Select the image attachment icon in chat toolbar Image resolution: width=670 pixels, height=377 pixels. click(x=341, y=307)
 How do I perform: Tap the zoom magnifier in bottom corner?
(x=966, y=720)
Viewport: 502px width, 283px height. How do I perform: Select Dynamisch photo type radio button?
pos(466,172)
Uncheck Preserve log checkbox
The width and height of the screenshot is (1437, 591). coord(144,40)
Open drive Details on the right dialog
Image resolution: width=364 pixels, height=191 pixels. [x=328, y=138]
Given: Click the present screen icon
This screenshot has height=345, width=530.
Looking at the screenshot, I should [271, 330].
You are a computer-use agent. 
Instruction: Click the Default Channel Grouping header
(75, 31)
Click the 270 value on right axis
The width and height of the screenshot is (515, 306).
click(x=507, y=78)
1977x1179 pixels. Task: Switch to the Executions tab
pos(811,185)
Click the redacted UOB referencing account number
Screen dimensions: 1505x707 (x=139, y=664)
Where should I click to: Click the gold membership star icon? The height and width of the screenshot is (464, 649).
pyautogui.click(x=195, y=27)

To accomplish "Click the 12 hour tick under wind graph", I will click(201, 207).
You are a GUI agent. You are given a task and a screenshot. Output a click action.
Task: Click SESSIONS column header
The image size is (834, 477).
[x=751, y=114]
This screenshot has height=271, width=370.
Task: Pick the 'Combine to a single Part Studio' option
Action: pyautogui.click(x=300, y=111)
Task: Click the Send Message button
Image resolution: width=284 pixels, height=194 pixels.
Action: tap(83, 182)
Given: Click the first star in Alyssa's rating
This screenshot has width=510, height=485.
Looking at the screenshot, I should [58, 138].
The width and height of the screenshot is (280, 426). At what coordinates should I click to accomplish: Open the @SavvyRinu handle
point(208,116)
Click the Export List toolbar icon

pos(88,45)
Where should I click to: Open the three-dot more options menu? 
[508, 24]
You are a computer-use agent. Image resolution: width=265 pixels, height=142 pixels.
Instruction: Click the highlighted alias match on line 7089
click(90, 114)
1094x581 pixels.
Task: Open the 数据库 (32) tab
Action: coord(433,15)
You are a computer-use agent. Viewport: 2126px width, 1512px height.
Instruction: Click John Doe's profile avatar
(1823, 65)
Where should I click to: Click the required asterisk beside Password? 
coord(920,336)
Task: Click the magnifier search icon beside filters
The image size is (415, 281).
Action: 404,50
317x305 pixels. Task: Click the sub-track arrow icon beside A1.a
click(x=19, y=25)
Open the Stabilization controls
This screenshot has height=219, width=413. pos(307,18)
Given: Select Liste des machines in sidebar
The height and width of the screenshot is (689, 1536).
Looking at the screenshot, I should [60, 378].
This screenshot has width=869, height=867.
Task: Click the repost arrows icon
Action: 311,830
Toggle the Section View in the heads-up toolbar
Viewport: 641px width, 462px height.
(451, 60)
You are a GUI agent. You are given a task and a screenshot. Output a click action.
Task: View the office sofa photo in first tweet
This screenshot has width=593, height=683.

* * * * * * * * *

DIRECTIONS -
Please quote all of the data above verbatim.

RESPONSE TO THE TASK -
Select the image attachment icon in chat toolbar Image resolution: width=670 pixels, height=377 pixels. click(x=341, y=307)
 How do I perform: Tap the zoom magnifier in bottom corner?
(x=966, y=720)
Viewport: 502px width, 283px height. How do I perform: Select Dynamisch photo type radio button?
pos(466,172)
Uncheck Preserve log checkbox
The width and height of the screenshot is (1437, 591). coord(144,40)
Open drive Details on the right dialog
Image resolution: width=364 pixels, height=191 pixels. [x=328, y=138]
Given: Click the present screen icon
This screenshot has height=345, width=530.
Looking at the screenshot, I should [271, 330].
You are a computer-use agent. 
Instruction: Click the Default Channel Grouping header
(75, 31)
Click the 270 value on right axis
The width and height of the screenshot is (515, 306).
click(x=507, y=78)
1977x1179 pixels. Task: Switch to the Executions tab
pos(811,185)
Click the redacted UOB referencing account number
Screen dimensions: 1505x707 (x=139, y=664)
Where should I click to: Click the gold membership star icon? The height and width of the screenshot is (464, 649).
pyautogui.click(x=195, y=27)

To accomplish "Click the 12 hour tick under wind graph", I will click(201, 207).
You are a GUI agent. You are given a task and a screenshot. Output a click action.
Task: Click SESSIONS column header
The image size is (834, 477).
[x=751, y=114]
This screenshot has height=271, width=370.
Task: Pick the 'Combine to a single Part Studio' option
Action: pyautogui.click(x=300, y=111)
Task: Click the Send Message button
Image resolution: width=284 pixels, height=194 pixels.
Action: tap(83, 182)
Given: Click the first star in Alyssa's rating
This screenshot has width=510, height=485.
Looking at the screenshot, I should [58, 138].
The width and height of the screenshot is (280, 426). At what coordinates should I click to accomplish: Open the @SavvyRinu handle
point(208,116)
Click the Export List toolbar icon

pos(88,45)
Where should I click to: Open the three-dot more options menu? 
[508, 24]
You are a computer-use agent. Image resolution: width=265 pixels, height=142 pixels.
Instruction: Click the highlighted alias match on line 7089
click(90, 114)
1094x581 pixels.
Task: Open the 数据库 (32) tab
Action: coord(433,15)
You are a computer-use agent. Viewport: 2126px width, 1512px height.
Instruction: Click John Doe's profile avatar
(1823, 65)
Where should I click to: Click the required asterisk beside Password? 
coord(920,336)
Task: Click the magnifier search icon beside filters
The image size is (415, 281).
Action: 404,50
317x305 pixels. Task: Click the sub-track arrow icon beside A1.a
click(x=19, y=25)
Open the Stabilization controls
This screenshot has height=219, width=413. pos(307,18)
Given: Select Liste des machines in sidebar
The height and width of the screenshot is (689, 1536).
Looking at the screenshot, I should [60, 378].
This screenshot has width=869, height=867.
Task: Click the repost arrows icon
Action: 311,830
Toggle the Section View in the heads-up toolbar
Viewport: 641px width, 462px height.
(451, 60)
You are a GUI agent. You are given a task and a screenshot. Output a click action.
Task: View the office sofa photo in first tweet
This screenshot has width=593, height=683.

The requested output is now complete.